No lo eran, pensé. En todo caso parecían resultado de una cirugía detestable llevada a cabo en la infancia, como las mutilaciones de los hombres de ciertas tribus autóctonas. Los dedos habían sido modelados en garras de arctótero, feas e inocentes, incapaces de sostener cualquier otra arma.
No había tenido tiempo de volverme cuando la humanidad del rostro me llamó la atención. Yo lo había apuñalado como había matado a tantos, sin cambiar una sola palabra. Entre los torturadores era norma que no debía hablarse con los clientes ni comprender nada que se les ocurriera decir. Uno de mis primeros actos de lucidez había sido descubrir que todos los hombres son torturadores; ahora la agonía del hombre-oso me confirmaba que yo seguía siendo un torturador. Cierto, él era un guiñador; ¿pero quién podía decir que había elegido esa lealtad libremente? O quizás las razones para luchar por los guiñadores le habían parecido tan buenas como a mí las mías para luchar por Sidero y un capitán que no conocía. Con un pie afirmado en su pecho, me incliné y extraje el cuchillo.

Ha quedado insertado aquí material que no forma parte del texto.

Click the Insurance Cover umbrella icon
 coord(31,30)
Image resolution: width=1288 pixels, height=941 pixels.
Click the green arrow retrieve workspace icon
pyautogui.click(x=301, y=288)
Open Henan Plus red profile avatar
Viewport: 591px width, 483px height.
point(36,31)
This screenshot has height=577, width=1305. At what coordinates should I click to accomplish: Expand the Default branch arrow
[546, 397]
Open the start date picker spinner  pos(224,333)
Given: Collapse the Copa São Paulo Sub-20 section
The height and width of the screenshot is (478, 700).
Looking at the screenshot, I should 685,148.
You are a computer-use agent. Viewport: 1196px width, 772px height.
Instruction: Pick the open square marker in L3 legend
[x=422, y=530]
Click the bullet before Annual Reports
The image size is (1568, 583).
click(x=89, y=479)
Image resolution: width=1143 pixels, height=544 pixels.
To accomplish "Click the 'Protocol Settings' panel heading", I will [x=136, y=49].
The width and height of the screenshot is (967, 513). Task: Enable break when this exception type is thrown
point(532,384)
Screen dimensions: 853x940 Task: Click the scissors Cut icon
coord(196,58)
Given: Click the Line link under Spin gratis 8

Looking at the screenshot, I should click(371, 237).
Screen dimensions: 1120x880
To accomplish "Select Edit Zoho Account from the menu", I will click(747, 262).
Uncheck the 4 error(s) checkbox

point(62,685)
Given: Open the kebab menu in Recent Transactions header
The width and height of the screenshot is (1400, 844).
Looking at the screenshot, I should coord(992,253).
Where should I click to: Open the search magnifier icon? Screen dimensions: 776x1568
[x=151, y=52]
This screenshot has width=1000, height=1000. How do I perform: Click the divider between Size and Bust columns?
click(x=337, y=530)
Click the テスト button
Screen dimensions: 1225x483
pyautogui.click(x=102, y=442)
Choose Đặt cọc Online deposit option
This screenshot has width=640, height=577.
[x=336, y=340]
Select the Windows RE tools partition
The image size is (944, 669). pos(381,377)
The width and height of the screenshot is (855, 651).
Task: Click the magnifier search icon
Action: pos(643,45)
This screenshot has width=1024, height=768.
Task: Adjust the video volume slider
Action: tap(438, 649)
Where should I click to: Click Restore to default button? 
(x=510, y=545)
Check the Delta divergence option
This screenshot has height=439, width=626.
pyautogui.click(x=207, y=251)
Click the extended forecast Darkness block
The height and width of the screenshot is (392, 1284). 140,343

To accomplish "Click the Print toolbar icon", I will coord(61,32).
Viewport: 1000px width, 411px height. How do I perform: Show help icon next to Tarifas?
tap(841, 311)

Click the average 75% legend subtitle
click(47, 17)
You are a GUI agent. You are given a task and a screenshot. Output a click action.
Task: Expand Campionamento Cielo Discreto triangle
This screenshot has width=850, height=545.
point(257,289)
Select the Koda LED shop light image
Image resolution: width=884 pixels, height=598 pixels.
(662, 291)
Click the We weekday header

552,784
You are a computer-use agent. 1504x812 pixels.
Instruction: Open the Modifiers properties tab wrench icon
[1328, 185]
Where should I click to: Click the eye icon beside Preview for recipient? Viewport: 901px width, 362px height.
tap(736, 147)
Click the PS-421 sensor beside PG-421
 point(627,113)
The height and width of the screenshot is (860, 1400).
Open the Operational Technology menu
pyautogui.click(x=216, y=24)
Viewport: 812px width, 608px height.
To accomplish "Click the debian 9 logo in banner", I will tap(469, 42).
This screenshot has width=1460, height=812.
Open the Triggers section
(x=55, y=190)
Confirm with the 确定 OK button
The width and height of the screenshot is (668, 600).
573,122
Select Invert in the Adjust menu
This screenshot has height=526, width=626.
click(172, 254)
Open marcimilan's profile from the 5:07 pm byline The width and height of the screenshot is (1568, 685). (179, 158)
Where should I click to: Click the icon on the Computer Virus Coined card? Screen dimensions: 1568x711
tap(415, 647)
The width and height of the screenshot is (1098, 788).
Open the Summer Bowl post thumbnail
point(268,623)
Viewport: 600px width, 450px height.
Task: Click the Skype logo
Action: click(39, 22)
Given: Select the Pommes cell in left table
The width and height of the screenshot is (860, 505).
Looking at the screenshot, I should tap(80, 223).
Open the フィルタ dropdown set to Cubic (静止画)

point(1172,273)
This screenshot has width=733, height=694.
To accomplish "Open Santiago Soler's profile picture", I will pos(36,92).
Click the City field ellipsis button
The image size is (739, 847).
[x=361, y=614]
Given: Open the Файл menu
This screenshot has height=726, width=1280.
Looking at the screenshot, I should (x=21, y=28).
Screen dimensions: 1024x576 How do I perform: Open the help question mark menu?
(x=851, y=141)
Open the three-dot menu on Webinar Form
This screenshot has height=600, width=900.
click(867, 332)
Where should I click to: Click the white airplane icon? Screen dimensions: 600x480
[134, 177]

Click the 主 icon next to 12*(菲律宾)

Se le abrieron los ojos y rugió, aunque la boca soltó un chorro de sangre espumosa. Por un instante, oírlo en el silencio infinito fue más raro que el hecho de que volviera a vivir cuando parecía muerto; pero estábamos tan cerca que nuestras atmósferas se habían unido y yo podía oír el gorgoteo de la herida.
Le apuñalé la herida; con tan mala suerte que la punta dio en los huesos frontales del cráneo. Sin apoyo para los pies, me faltó fuerza para que el golpe penetrara y salí despedido hacia atrás, al vacío de alrededor.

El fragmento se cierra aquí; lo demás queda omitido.